There was nothing to do about it, and that fact started to become ok. It is a reflection of this practice that I could come to that point.
I reflected on why I wanted to go on this retreat in the first place. Over the past two years I've had so many ups and downs, swings of anxiety and swells of depression. It has been a lot of holding on, figuring it out, trying to put things into place and exert some control in a wild and uncertain time. The all too familiar patterns of "as soon as I do ____ I can relax" have been all too prevalent recently - and we all know that there is always more to do, more to manage, more to give. And as relatively healthy as I feel now, I was looking forward to letting that drop away and to feel the innevitable peace and ease of stepping away from all of it in such a supported way. Almost as soon as I consciously understood what I was hoping to gain from the retreat, I remembered the truth of the situation, and the overarching reassurance that always seems to come - the spaciousness, the calm, the ease that I yearn for is always available.
We always have a choice in how we respond to life. In each moment, we can continue to grip, to try to hold on, to try to exert control of the uncontrollable, to try and make things bend to our will and our hopes for how it "should" be, or we can choose to loosen the grip. We can choose to soften our hands, our jaws, the intensity of our gaze. We can choose to take a few deep breaths. Whether we are here or there, working or at home, silent or speaking, teaching or studying, interacting with friends or strangers, the opportunity to relax and let life unfold in its own way is always there. We can rest in the comfort that while we're doing our best, we can't control all of the factors and forces that mean it sometimes doesn't work out the way we want.

—————

▸ Instructions:
a. Answer these questions from the retreat reflection, giving one answer per line marked the same way:
(i) Over how long a period does the writer describe having had ups and downs?
(ii) What three things does the text say we can choose to soften?
(iii) What does the writer remember is always available?
b. Extend the retreat reflection by one paragraph, picking up after its final sentence and keeping its first-person, reflective voice.

▸ Supplied material:

—————

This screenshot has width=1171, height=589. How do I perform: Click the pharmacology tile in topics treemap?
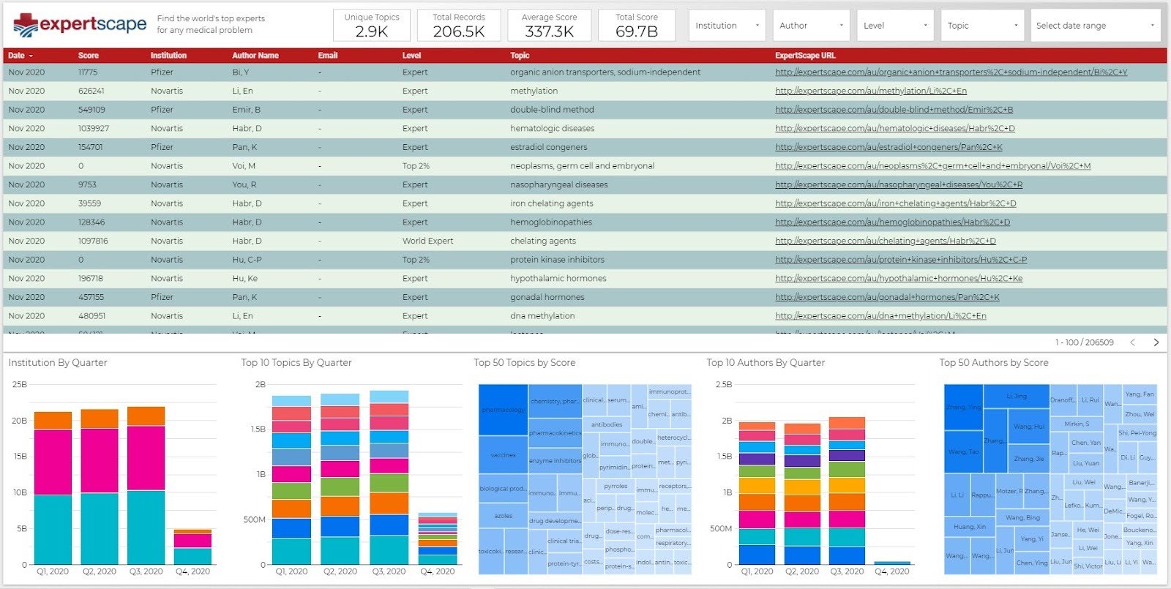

—————

▸ Answers per task:
a.
(i) The past two years.
(ii) Our hands, our jaws, and the intensity of our gaze.
(iii) The spaciousness, the calm, and the ease that the writer yearns for.

b.
There's a Rumi saying that has stuck with me over the past few months -"life is a balance of holding on and letting go." This is the flow of life, the flow of practice, and one of those lessons I keep being reminded of again and again throughout life - and, yeah - probably the central theme of what I end up teaching. We can choose to let go. We can rest here and now. This is what I call (upon the moment of discovery) another fucking learning opportunity. They are the worst. They are the best. And this is practice. Practice isn't just here on the mat, it's not getting to do the next big pose or having the shape of body you find desirable or even always about feeling good - it's always. It's choosing to let go into the spaciousness of each moment. It's riding the wave. It's opening to your heart's compassion for your own disappointment, sadness, loneliness and misery, and remembering that this opening to and holding space for what's hard and downright sucks sometimes actually is the bliss-filled yoga experience we hope to find along the way. I'm into it.